*Consignes:*
(a) Indiquez si chacun des énoncés suivants concorde avec l'extrait, en répondant par oui ou par non et en citant les mots décisifs du texte : (i) Coupez ! est le remake d'un film sorti en 2017 ; (ii) le personnage joué par Jean-Pascal Zadi est jugé suffisamment développé ; (iii) Hercule Poirot monte dans l'Orient-Express à Londres.
(b) Reprenez le passage de l'extrait qui commence par « Coupez ! de » et se poursuit jusqu'à « fait progressivement décimer. », en substituant « cinéaste » à « réalisateur ».

Coupez ! de Michel Hazanavicius (2022)
Lors du tournage d’un film de zombie, un réalisateur se désole de la nullité de son actrice principale et prend une pause pour se calmer. De vrais zombies débarquent soudain, contraignant les acteurs et actrices à enfin montrer de vraies émotions. Le réalisateur revient avec sa caméra et se met à tout filmer, ravi de la tournure des évènements, tandis que le casting se fait progressivement décimer.

Coupez ! est un remake de Ne coupez pas ! (2017). Difficile de ne pas trop en dire pour ceux qui n’ont pas vu l’original japonais. Sans spoiler, il prend bien en compte son statut de remake via quelques légères modifications scénaristiques, et intègre une actrice japonaise de Ne coupez pas ! dans un rôle similaire. Ce ne sont pas les aspects les plus réussis, avec une vision assez simpliste de la mentalité japonaise. Pour le reste, c’est un décalque qui n’apporte rien avec une première partie assez ratée, trop dans le second degré. Tout en suivant la même trame, Michel Hazanavicius aurait pu placer les imprévus à d’autres endroits et amener des idées différentes. Le personnage interprété par Jean-Pascal Zadi par exemple, clairement l’acteur le plus drôle de la distribution, aurait pu être plus développé en jouant davantage sur sa maîtrise de la musique et des effets sonores. En l’état, autant voir ou revoir Ne coupez pas !.


Murder on the Orient Express de Kenneth Branagh (2017, Le crime de l’Orient-Express)
Hercule Poirot arrête les méchants grâce à son gros cerveau et sa belle moustache. Il monte dans l’Orient-Express à Istanbul pour se reposer quelques jours avant d’arriver à Londres. Pas moyen de fermer l’œil, v’là-t’y pas qu’on se retrouve avec un cadavre sur le dos et un assassin à débusquer. Et vraiment pas de bol, le train est bloqué par une avalanche tombée sur un paysage néo-zélandais et bloquant le train à l’entrée d’un tunnel censé être en Yougoslavie. Tel Dieu tombé des cieux, Kenneth Branagh, pardon Hercule Poirot rétablira-t-il la justice et l’équilibre ?

*Données fournies:*
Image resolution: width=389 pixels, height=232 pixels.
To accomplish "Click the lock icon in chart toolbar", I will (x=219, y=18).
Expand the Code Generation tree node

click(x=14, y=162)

*Réponses rédigées:*
(a)
(i) Oui : « Coupez ! est un remake de Ne coupez pas ! (2017) ».
(ii) Non : « aurait pu être plus développé ».
(iii) Non : « Il monte dans l’Orient-Express à Istanbul ».

(b)
Coupez ! de Michel Hazanavicius (2022)
Lors du tournage d’un film de zombie, un cinéaste se désole de la nullité de son actrice principale et prend une pause pour se calmer. De vrais zombies débarquent soudain, contraignant les acteurs et actrices à enfin montrer de vraies émotions. Le cinéaste revient avec sa caméra et se met à tout filmer, ravi de la tournure des évènements, tandis que le casting se fait progressivement décimer.